Geomedia Speaker Series
Geomedia Speaker Series är en serie föreläsningar och workshops som tar utgångspunkt i det tvärvetenskapliga fältet geomediastudier, dvs. överlappningen mellan medie- och kommunikationsvetenskap och kulturgeografi. Internationellt tongivande föreläsare från olika discipliner bjuds in för att hålla en öppen föreläsning och medverka i en tematisk workshop med Geomedias forskare, doktorander och andra intresserade. Våra evenemang arrangeras både på plats och digitalt via nätet.
When Forests Become Battlegrounds: Media, Polarization, and Governance
Kristina Riegert, Södertörn University
- Karlstad University
- February 19, 2026
- Room: 12A226 (house 12)
- 14:00-15:30
Societies today face two interlinked and urgent challenges: implementing a green transition towards sustainability and preserving democratic legitimacy at a time of declining trust in institutions, science, and journalism. In the age of climate change and biodiversity loss, forests in Sweden have become the subject of heated media debates.
These debates often reflect tensions between multiple forest values, among them the economic use of forests versus ecological functions such as carbon storage and biodiversity protection. The media amply and co-structure the debates and can enable particular interests to shape what the conflict is about.
One example of this is the acrimonious debates related to the Church of Sweden’s forest inquiry, where competing frames structured problem definitions and plausible solutions. Rather than tempering disagreement, these framings accentuated polarization by amplifying adversarial cues and narrowing attention to win-lose stakes. This also had real-world consequences for the recent church election, where green parties gained ground. In forest-climate debates, journalism is also important – journalists negotiate credibility, authority, and relevance.

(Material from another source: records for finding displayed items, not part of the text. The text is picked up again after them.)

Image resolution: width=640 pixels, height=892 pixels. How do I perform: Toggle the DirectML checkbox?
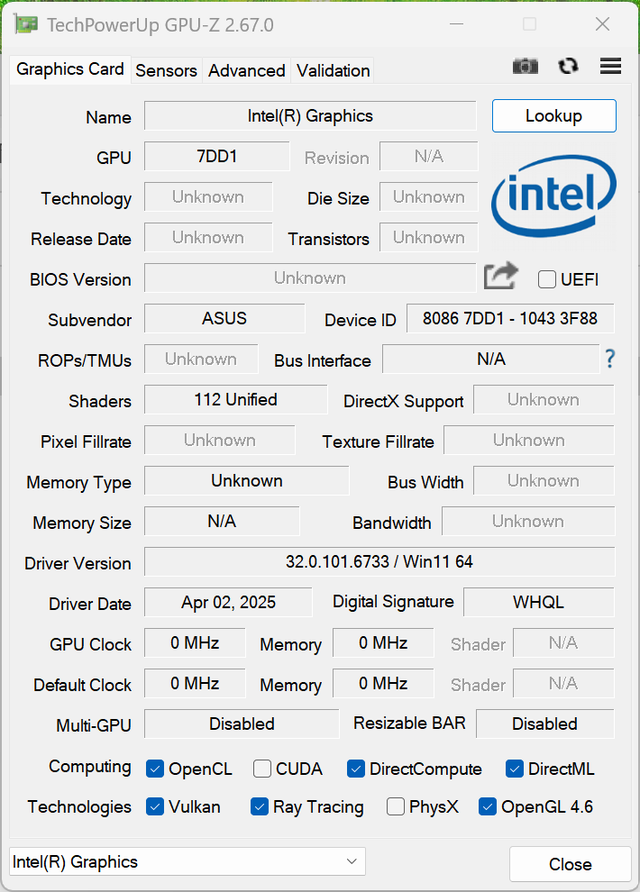pos(514,769)
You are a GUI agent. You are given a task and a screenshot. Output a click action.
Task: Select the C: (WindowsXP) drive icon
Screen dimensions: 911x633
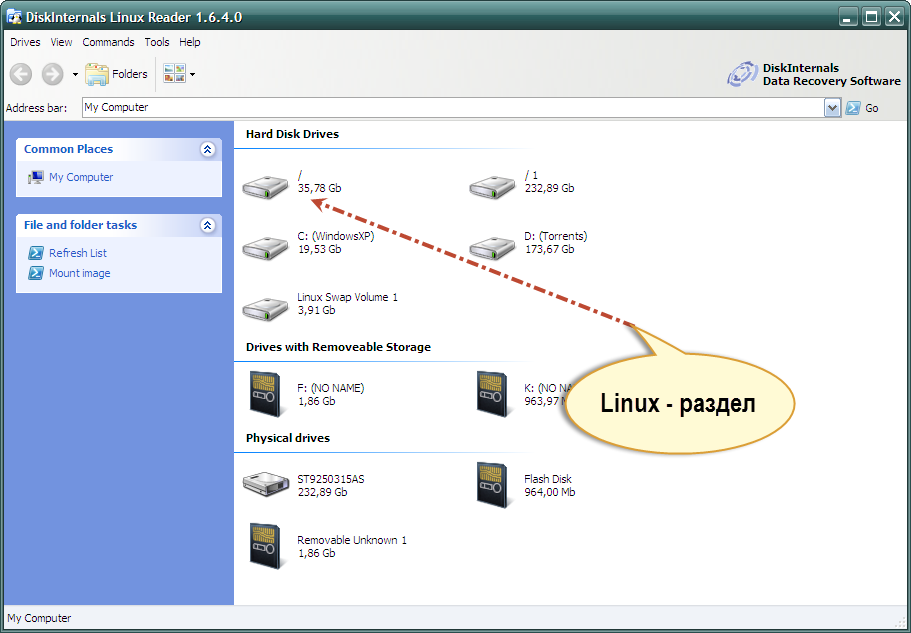click(265, 246)
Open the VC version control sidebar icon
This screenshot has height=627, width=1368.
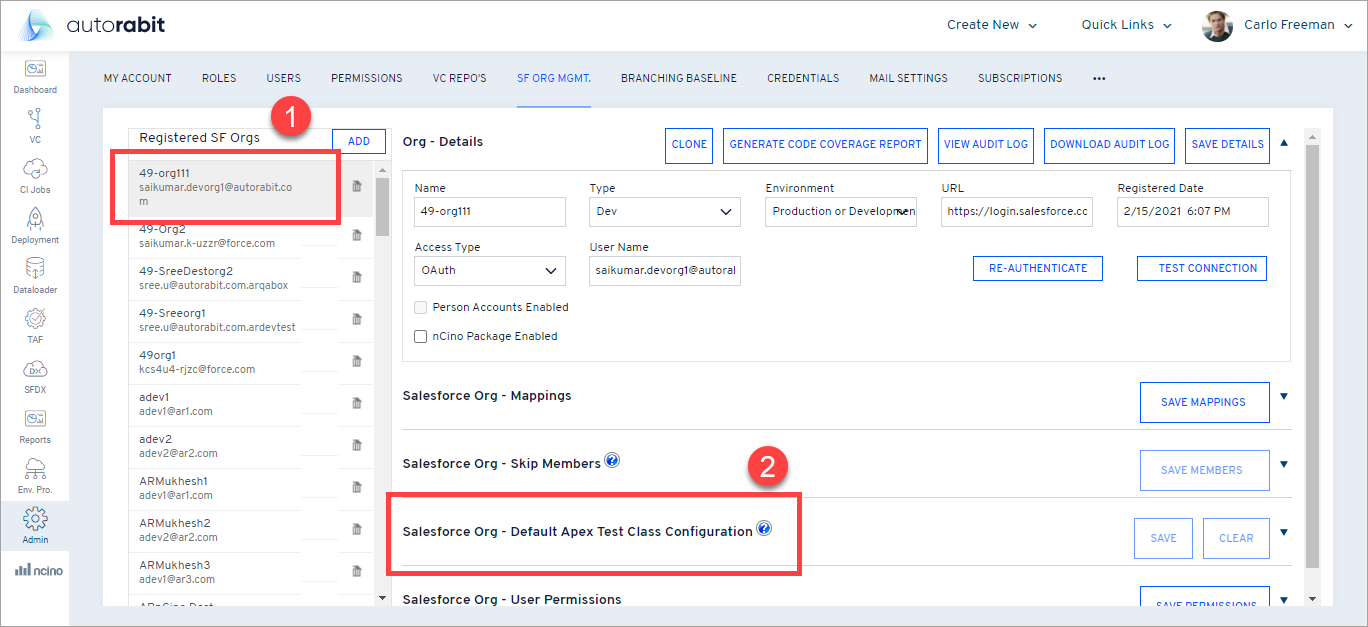[x=35, y=120]
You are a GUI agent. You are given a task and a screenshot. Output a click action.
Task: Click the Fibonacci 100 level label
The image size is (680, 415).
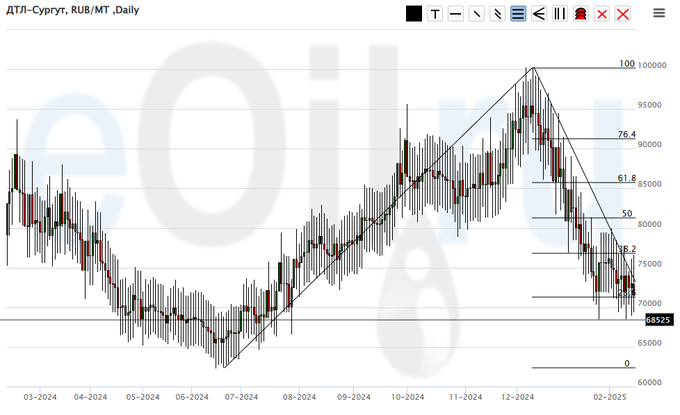(627, 64)
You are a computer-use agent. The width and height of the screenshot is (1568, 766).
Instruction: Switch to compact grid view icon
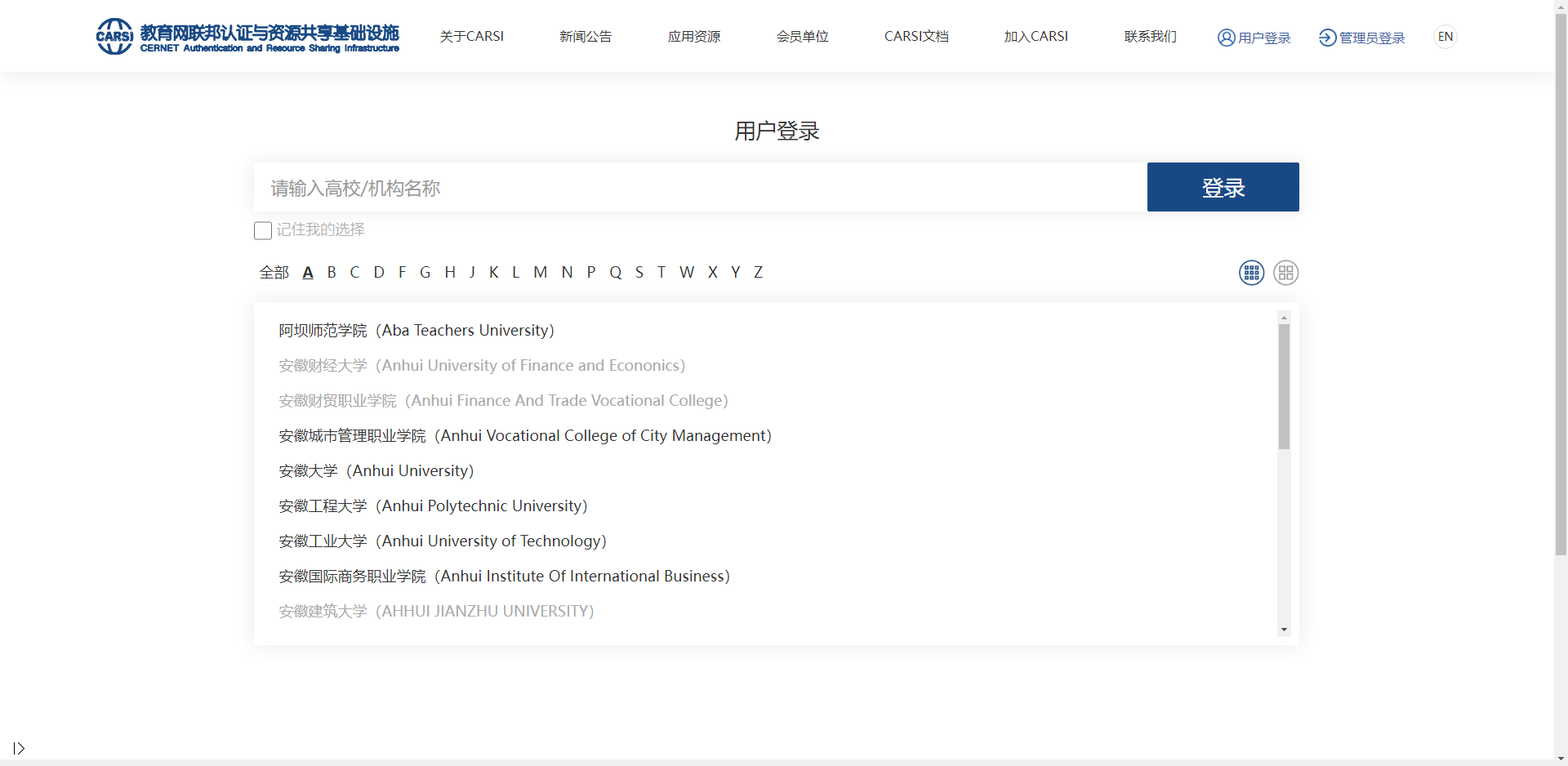pos(1251,273)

Our research on Nordic journalists covering “green conflicts” shows how reporters embedded in conflict-affected communities face intense audience feedback and perform substantial emotional labour, which may lead to focusing on episodic citizen–politics disputes rather than the broader climate dimension of the conflict.
Forest–climate debates hinge on contested evidence and values. It is therefore important to examine how scientists participate as sources, explainers, and interlocutors in legacy and social media and how this shapes journalistic practice and citizens’ capacity to reason across disagreement. Research ultimately needs to illuminate the dynamics of mediated conflict to understand how discursive power in forest-climate issues is achieved in order to provide insight into democratic deficits.

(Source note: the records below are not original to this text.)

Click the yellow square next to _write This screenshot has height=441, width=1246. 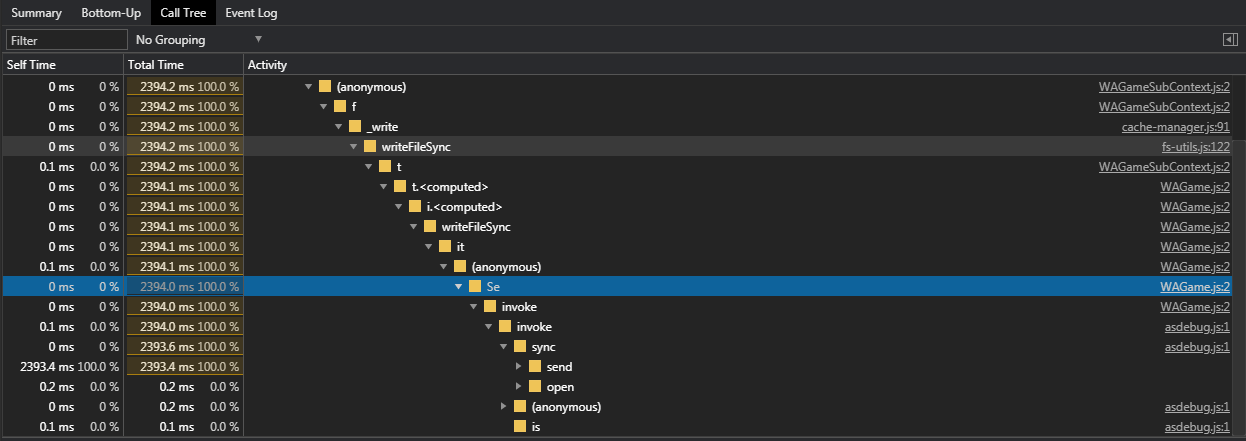(x=355, y=127)
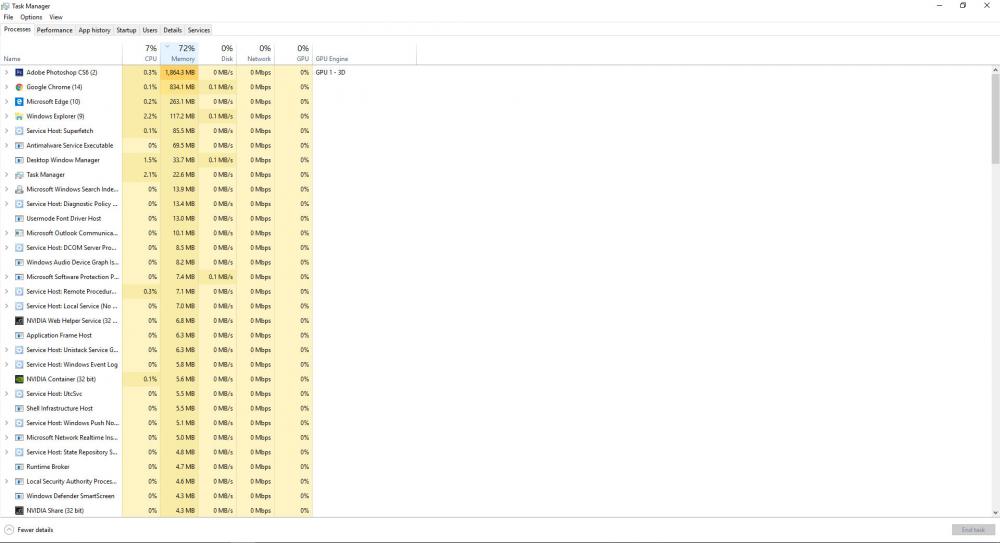Click the Desktop Window Manager icon
Screen dimensions: 1000x543
[19, 160]
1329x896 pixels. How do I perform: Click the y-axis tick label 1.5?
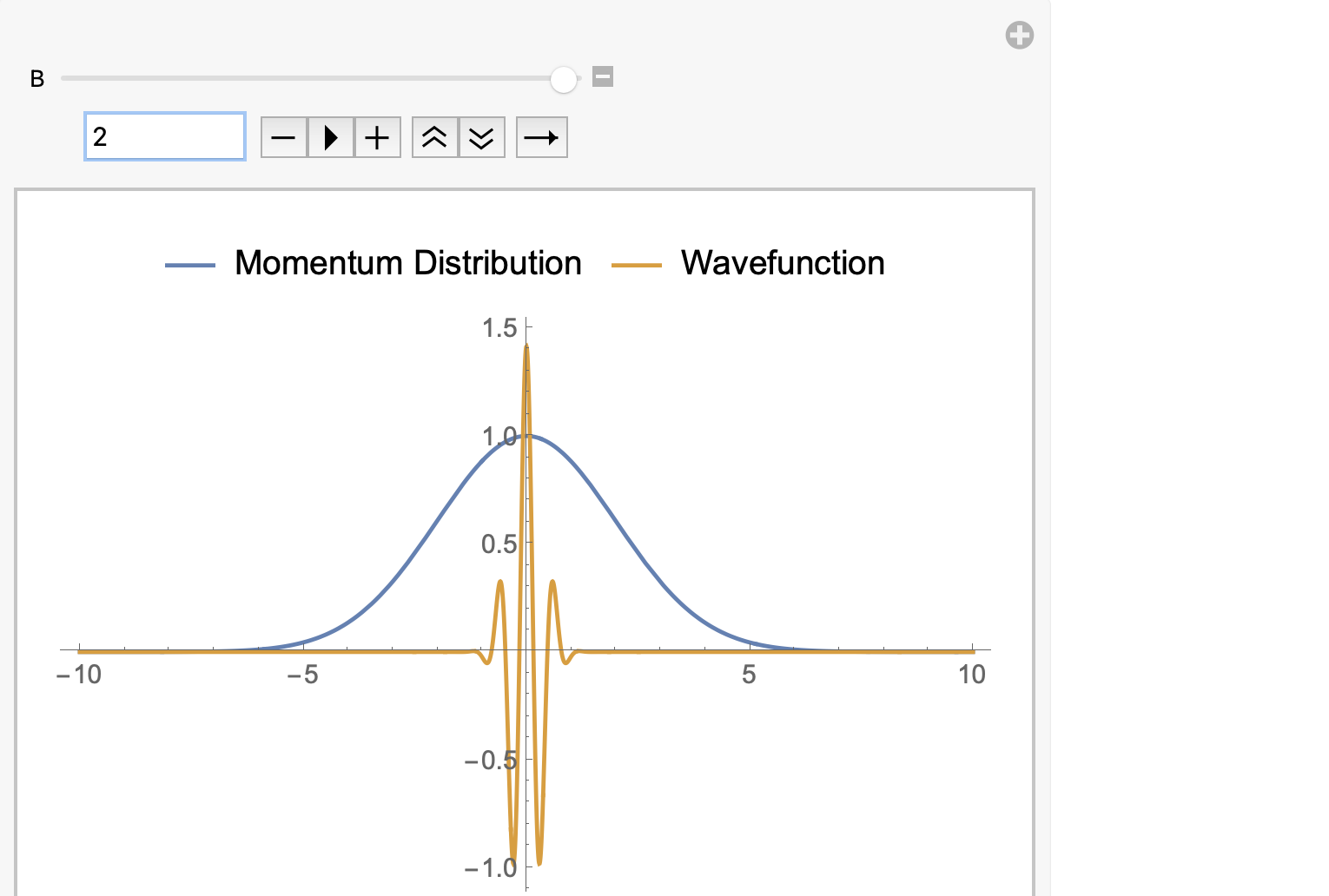[x=499, y=328]
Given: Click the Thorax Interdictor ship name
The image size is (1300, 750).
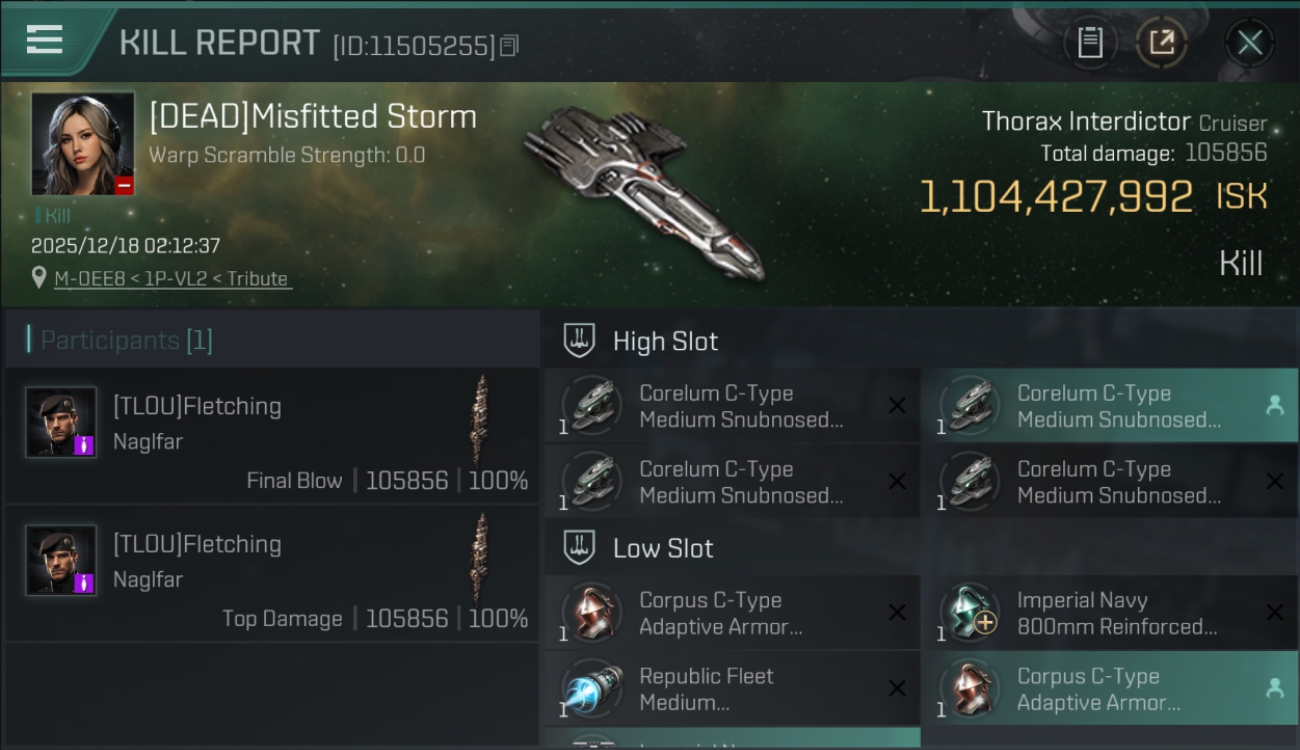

Kristina Riegert is Professor of Journalism at Södertörn University (Stockholm). Her work examines how national and transnational media make sense of globally mediated events, in crisis and conflict journalism, as well as how the political infuses popular culture and cultural journalism.
Current work is related to media framing of forest–climate debates in the Baltic Sea region at a time of increasing polarization and disputed governance around forests. Her books include Politicotainment: Television’s Take on the Real and Kulturjournalistikens världar (co‑edited), alongside articles in leading communication and journalism journals.